Comme « mes » éducateurs m’emmènent régulièrement la nuit prendre un bain de pègre, je peux y voir certains flics style Rambo parader dans les boites de nuits, les bars à putes, fonctionner au Champagne, copiner et surtout rouler très visiblement au-dessus de leurs moyens. Je peux aussi de par ma fonction découvrir les charmes des attributions de marchés, dans ma propre administration, à des entreprises pré-ciblées via des architectes insulaires. A Marseille la mafia corse est puissante. L’administration va donc, très certainement sur ordre et en accord avec le politique local, flinguer purement et simplement ce système dérangeant. Marseille doit rester ce qu’elle est, le paradis des truands et de leurs acolytes.

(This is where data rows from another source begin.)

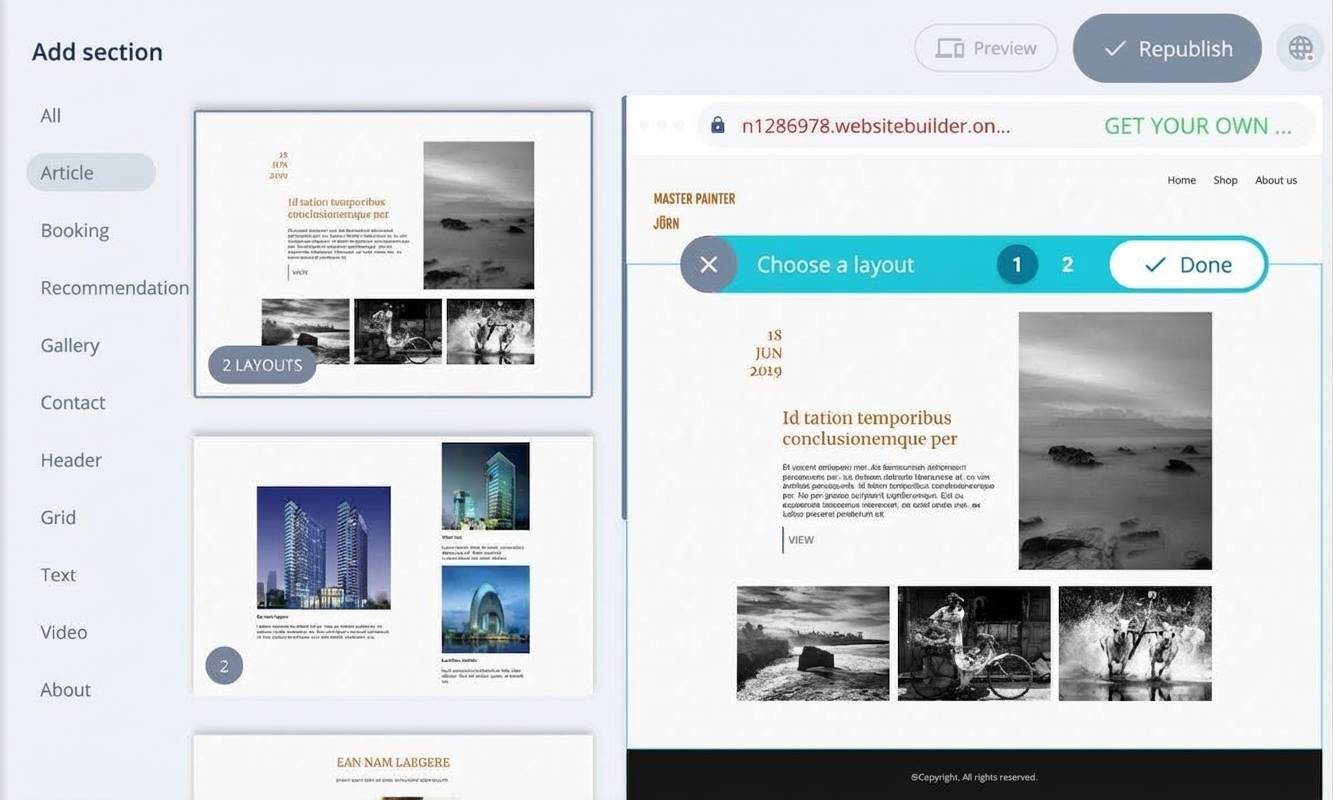Click the website URL address field

(875, 126)
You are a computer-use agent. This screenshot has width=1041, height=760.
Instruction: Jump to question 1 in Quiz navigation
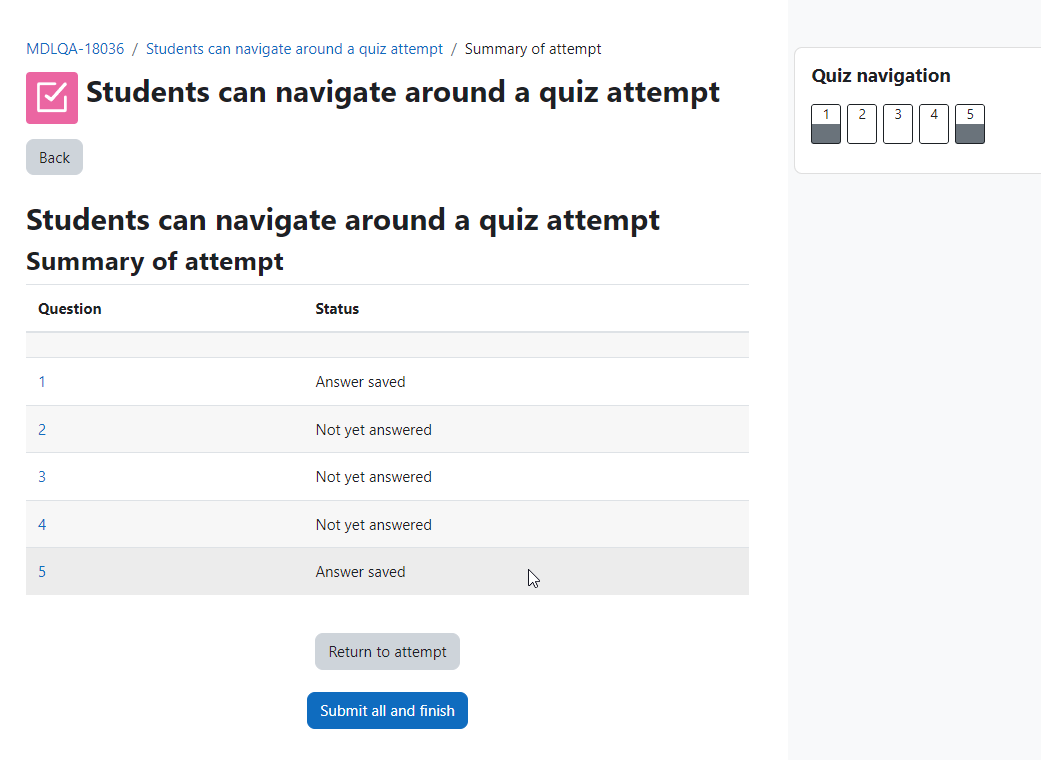[826, 123]
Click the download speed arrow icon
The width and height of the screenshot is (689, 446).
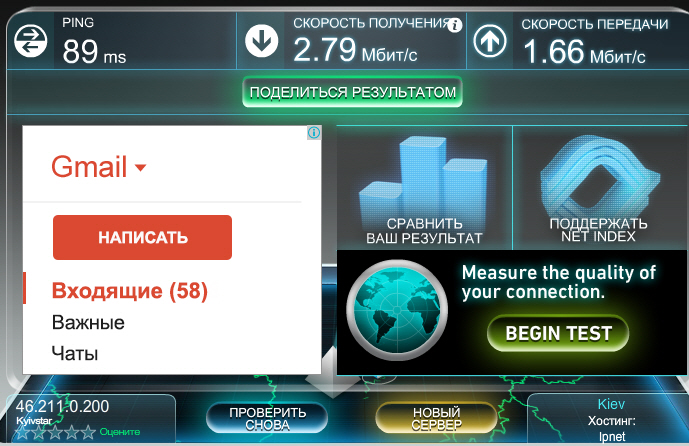261,41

Il est très probable que Samia Ghali ait compris depuis longtemps que seule une intervention forte, et extérieure aux magouilles locales, puisse faire preuve d’efficacité. Seule l’armée française est en dehors de ce magma, elle seule pourrait obliger la police, les élus et les administrations à se limiter à leurs attributions, en coupant le lien entre la source des fonds (le client) et les profiteurs du système. La preuve, tous se sont levés contre cette idée, majorité et opposition, police locale et nationale, même l’Elysée a réagi avec une rapidité inhabituelle pour le président Pompimou. Mais avec ou sans l’armée rien ne se fera sans la mise en place d’un réel maillage social, lié à une politique d’insertion efficace, sinon ce sera de nouveau un coup d’épée dans l’eau. Sans cela les cabanons en bord de mer, équipés à bas prix, ont de beaux jours devant eux, fussent-ils en Corse.
Voila pourquoi il est plus simple de s’occuper à virer les roms, eux n’ont pas de réseau de souteneurs français suffisamment développés.